***** Given data
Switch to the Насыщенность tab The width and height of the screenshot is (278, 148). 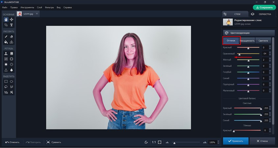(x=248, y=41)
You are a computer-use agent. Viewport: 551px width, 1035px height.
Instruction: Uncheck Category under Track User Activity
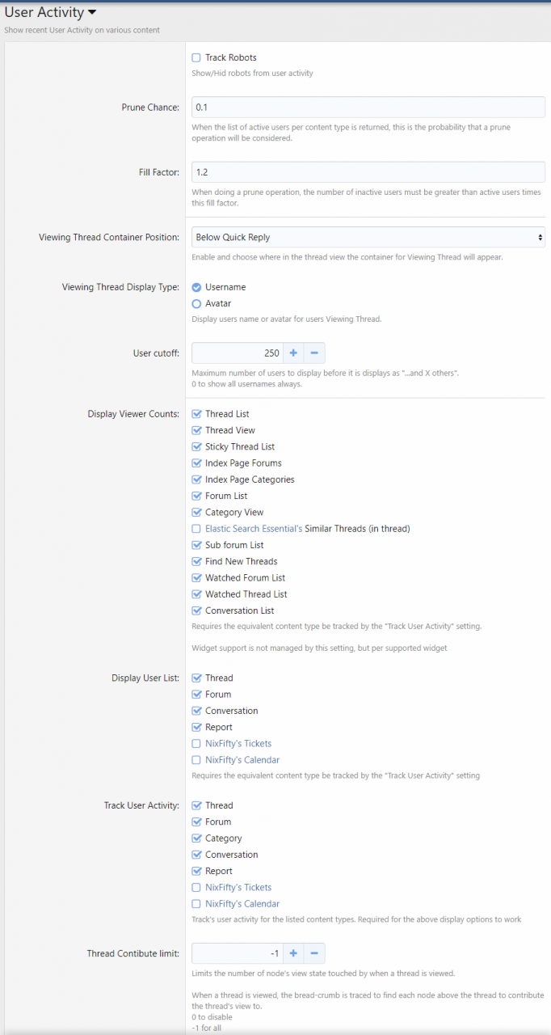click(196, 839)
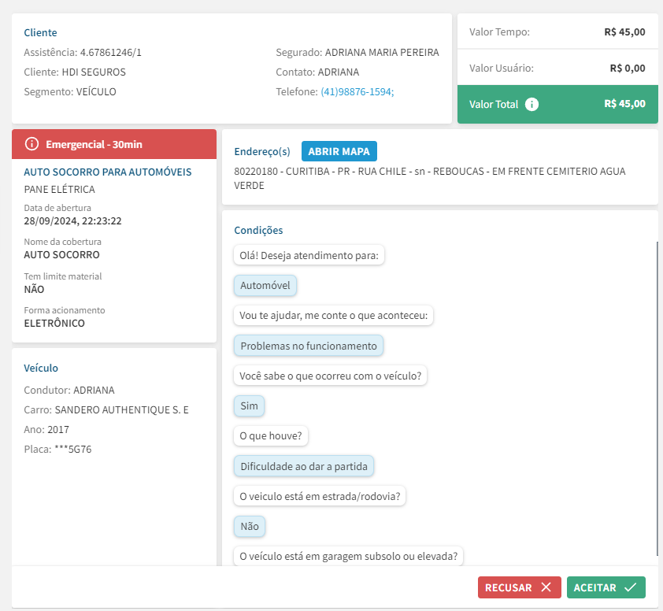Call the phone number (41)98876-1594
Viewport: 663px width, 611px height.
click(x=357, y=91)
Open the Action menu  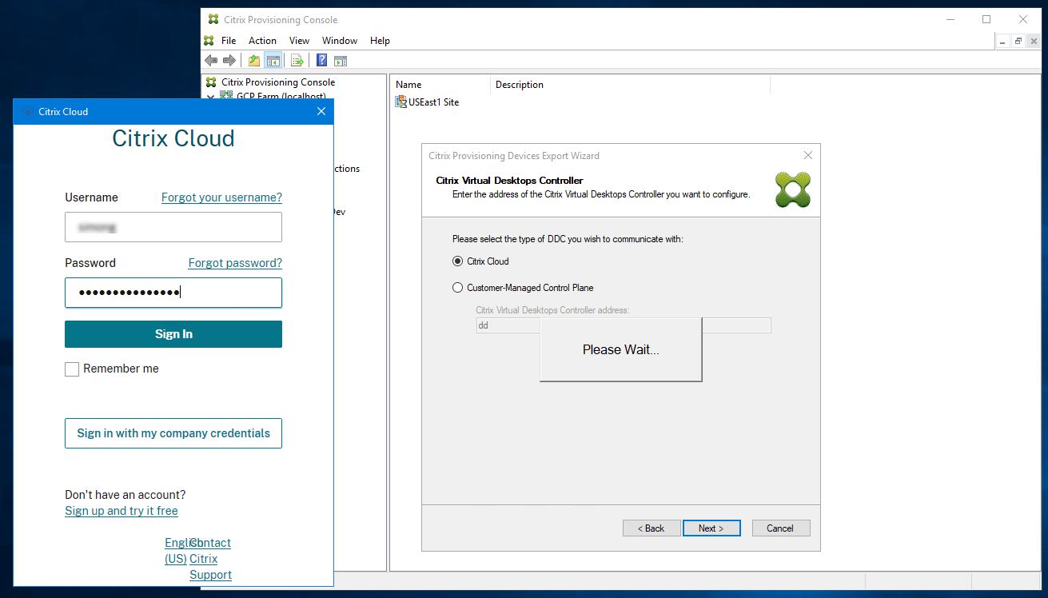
**********
Everything from the line with "Instruction: Uncheck Category" through the end of the records above, both ends included, is to be reproduced exactly, and nothing outside that span; the pictures are to be dropped.

Instruction: Uncheck Category under Track User Activity
click(196, 839)
Call the phone number (41)98876-1594
Viewport: 663px width, 611px height.
click(x=357, y=91)
Open the Action menu  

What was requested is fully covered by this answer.